Sharp $L^p$-estimates for wave equation on $ax+b$ groups

TL;DR

This paper establishes sharp $L^p$-estimates for solutions to the wave equation on $ax+b$ groups, identifying precise conditions on initial data regularity for boundedness of solutions over time.

Contribution

It provides the first sharp $L^p$-estimate bounds for wave equations on $ax+b$ groups, including endpoint cases, extending previous results by Müller and Thiele.

Findings

Derived explicit $L^p$ bounds for wave solutions on $ax+b$ groups.

Identified necessary and sufficient conditions on initial data regularity.

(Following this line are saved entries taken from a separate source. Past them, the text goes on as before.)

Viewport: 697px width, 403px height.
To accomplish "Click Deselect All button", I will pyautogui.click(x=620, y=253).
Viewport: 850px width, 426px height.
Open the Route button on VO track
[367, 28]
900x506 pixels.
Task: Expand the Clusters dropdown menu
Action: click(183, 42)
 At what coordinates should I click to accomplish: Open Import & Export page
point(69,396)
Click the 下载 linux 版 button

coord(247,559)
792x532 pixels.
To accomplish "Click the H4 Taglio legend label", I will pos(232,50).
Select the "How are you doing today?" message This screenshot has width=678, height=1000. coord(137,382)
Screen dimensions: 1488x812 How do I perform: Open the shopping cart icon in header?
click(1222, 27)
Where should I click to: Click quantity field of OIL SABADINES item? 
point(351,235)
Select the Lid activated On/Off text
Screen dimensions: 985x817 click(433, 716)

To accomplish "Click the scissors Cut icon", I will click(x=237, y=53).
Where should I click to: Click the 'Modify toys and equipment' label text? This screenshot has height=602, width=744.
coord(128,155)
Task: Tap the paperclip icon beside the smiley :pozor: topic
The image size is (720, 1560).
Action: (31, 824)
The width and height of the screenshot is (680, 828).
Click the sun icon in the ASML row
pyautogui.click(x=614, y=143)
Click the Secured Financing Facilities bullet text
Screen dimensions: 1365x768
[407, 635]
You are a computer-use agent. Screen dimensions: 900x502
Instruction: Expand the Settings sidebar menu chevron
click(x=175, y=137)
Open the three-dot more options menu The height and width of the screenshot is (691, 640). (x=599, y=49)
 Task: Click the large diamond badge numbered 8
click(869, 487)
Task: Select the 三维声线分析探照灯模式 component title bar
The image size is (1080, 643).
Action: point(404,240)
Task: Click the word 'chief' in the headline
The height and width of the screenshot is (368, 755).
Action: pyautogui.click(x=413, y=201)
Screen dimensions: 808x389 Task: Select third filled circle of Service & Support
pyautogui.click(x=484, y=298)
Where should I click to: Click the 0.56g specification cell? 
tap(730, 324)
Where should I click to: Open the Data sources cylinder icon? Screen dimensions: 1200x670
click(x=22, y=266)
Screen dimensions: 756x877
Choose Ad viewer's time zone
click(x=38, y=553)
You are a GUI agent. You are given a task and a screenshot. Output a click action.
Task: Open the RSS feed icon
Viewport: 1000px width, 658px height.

Established endpoint estimates matching prior conjectures.

Abstract

Let $G$ be the group $\mathbb{R}_+\ltimes \mathbb{R}^n$ endowed with Riemannian symmetric space metric $d$ and the right Haar measure $\mathrm{d} \rho$ which is of $ax+b$ type, and $L$ be the positive definite distinguished left invariant Laplacian on $G$. Let $u=u(t,\cdot)$ be the solution of $u_{tt}+Lu=0$ with initial conditions $u|_{t=0}=f$ and $u_t|_{t=0}=g$. In this article we show that for a fixed $t \in{\mathbb R}$ and every $1<p<\infty$, \begin{align*} \|u(t,\cdot)\|_{L^p(G)}\leq C_p\Big( (1+|t|)^{2|1/p-1/2|}\|f\|_{L^p_{\alpha_0}(G)}+(1+|t|)\,\|g\|_{L^p_{\alpha_1}(G)}\Big) \end{align*} if and only if \begin{align*} \alpha_0\geq n\left|{1\over p}- {1\over2}\right| \quad \mbox{and} \quad \alpha_1\geq n\left|{1\over p}- {1\over2}\right| -1. \end{align*} This gives an endpoint result for $\alpha_0=n|1/p-1/2|$ and $\alpha_1=n|1/p-1/2|-1$ with $1<p<\infty$ in Corollary 8.2, as pointed out in Remark 8.1 due to M\"{u}ller and Thiele [Studia Math. \textbf{179} (2007)].